[Excerpted data start]

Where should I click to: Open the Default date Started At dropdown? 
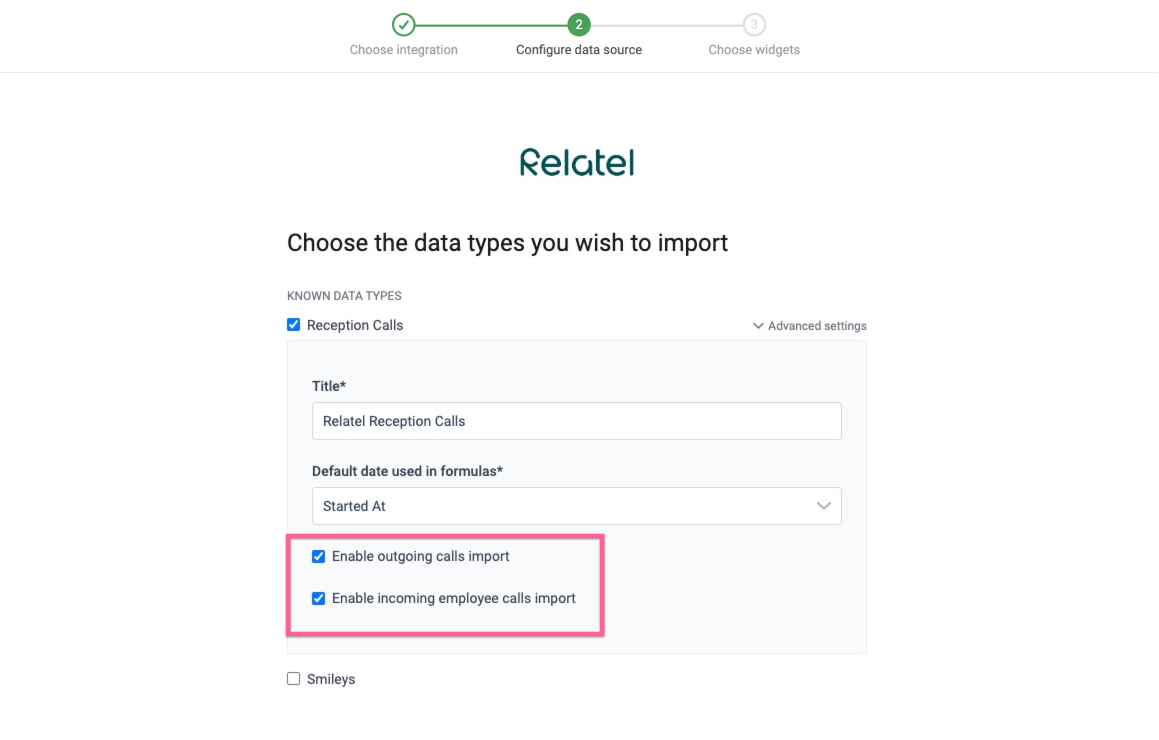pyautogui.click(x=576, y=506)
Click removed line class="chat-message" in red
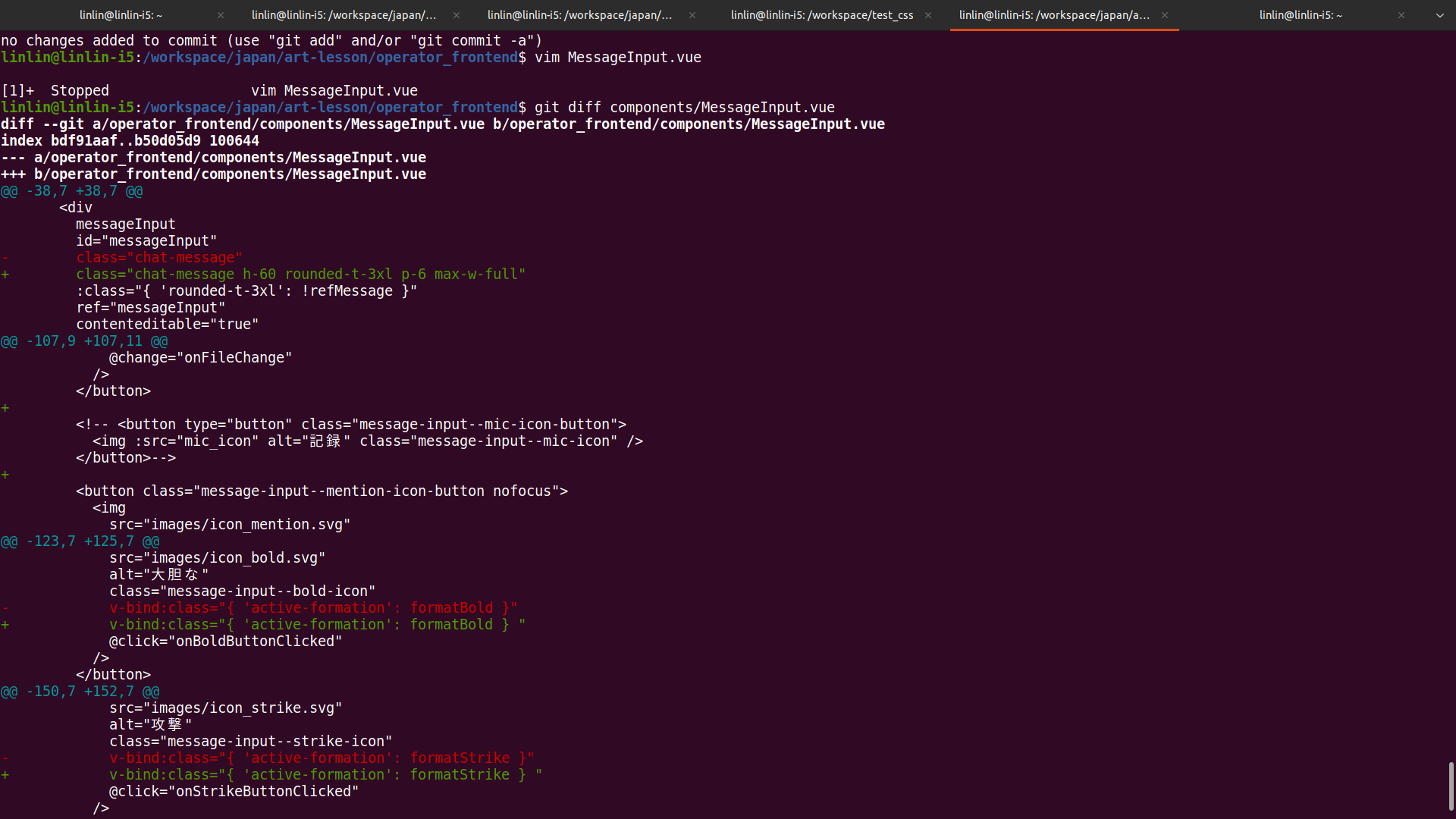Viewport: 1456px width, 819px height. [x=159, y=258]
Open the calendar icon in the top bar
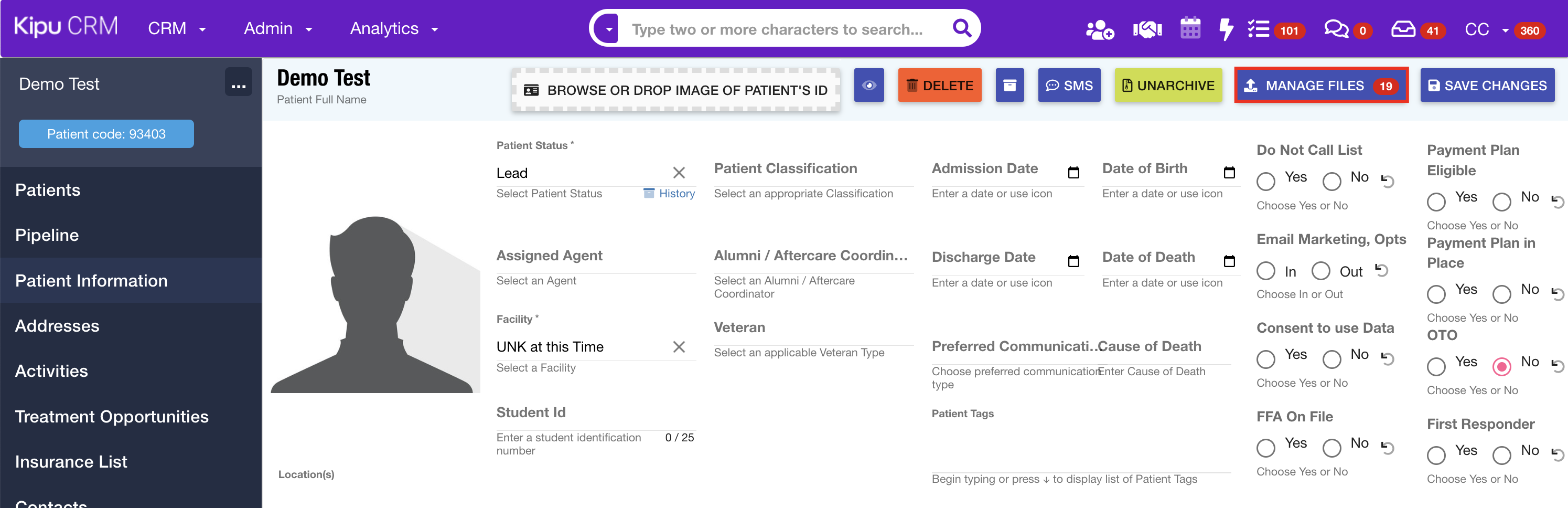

[Excerpted data end]

__Task requirements__
Copy every line of text in the data above word for word, leaving out the pictures.

__Exercise output__
Where should I click to: Open the Default date Started At dropdown? 
pyautogui.click(x=576, y=506)
Click removed line class="chat-message" in red
Viewport: 1456px width, 819px height. [x=159, y=258]
Open the calendar icon in the top bar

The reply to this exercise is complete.